*Supplied records*:
# # # #

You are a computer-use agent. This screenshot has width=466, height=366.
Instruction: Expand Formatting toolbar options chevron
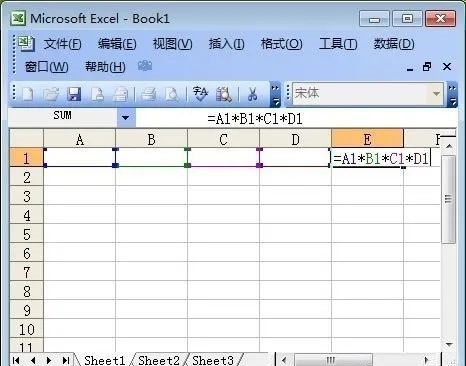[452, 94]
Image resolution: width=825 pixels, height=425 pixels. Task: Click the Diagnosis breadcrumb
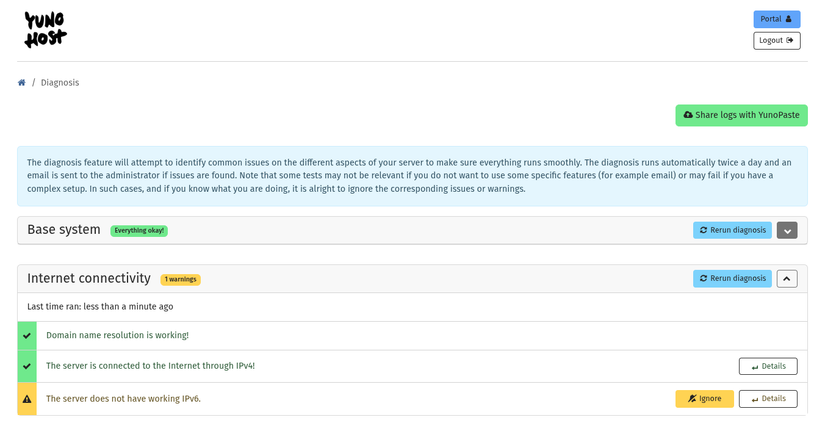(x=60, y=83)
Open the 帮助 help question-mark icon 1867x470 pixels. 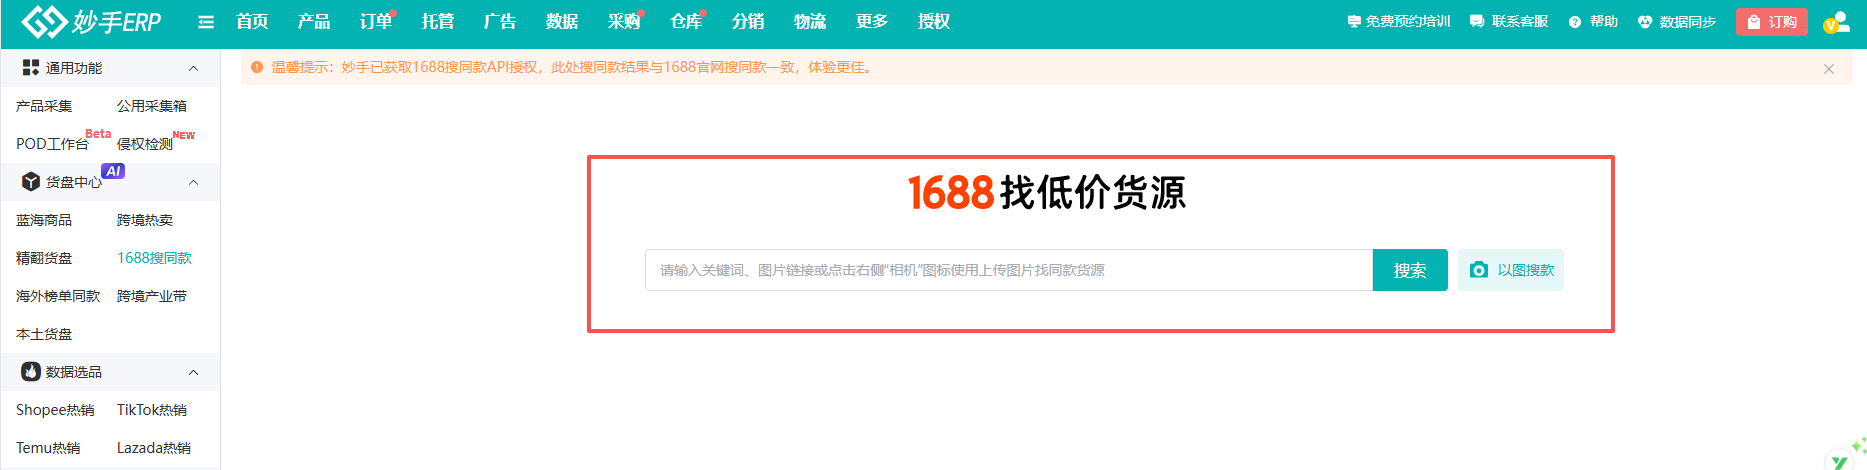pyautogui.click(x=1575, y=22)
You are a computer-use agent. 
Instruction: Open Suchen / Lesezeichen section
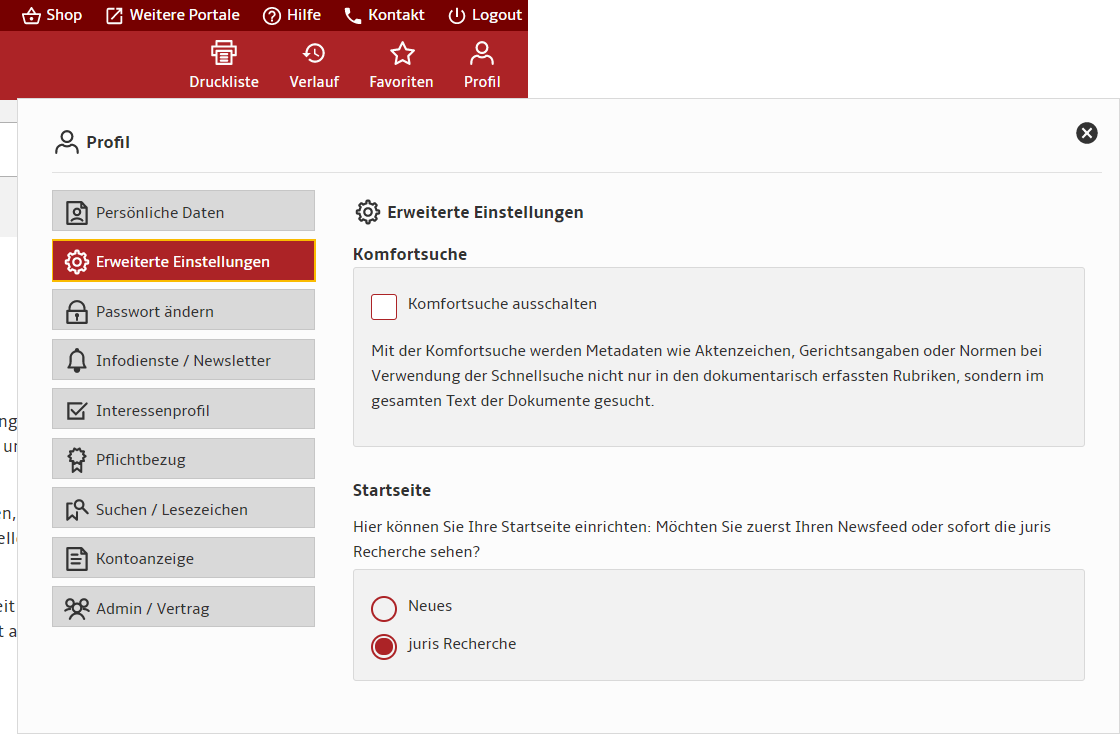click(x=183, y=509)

# # # #

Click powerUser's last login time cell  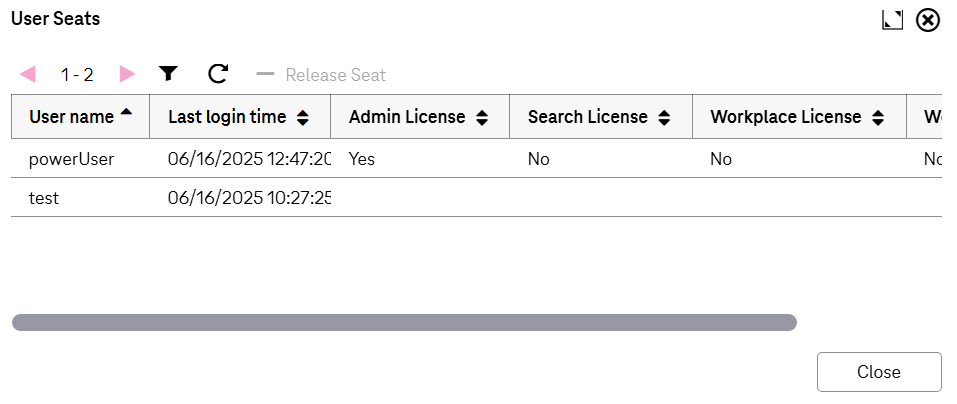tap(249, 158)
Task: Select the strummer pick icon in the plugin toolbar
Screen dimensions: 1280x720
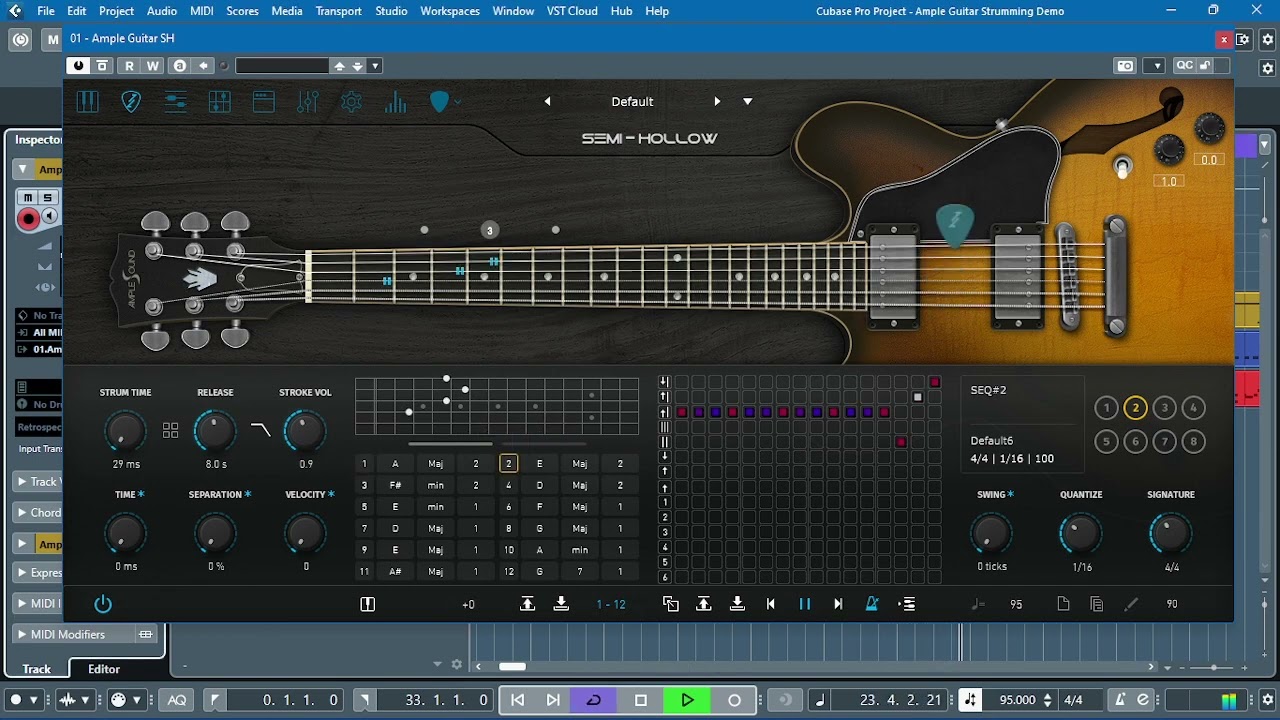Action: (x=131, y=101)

# # # #

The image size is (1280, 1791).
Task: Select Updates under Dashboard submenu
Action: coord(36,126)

# # # #

*Task to complete*:
Search the entries for the word "computer" and show every line that has it.

*Answer section*:
You are a computer-use agent. This screenshot has width=466, height=366.
You are a computer-use agent. 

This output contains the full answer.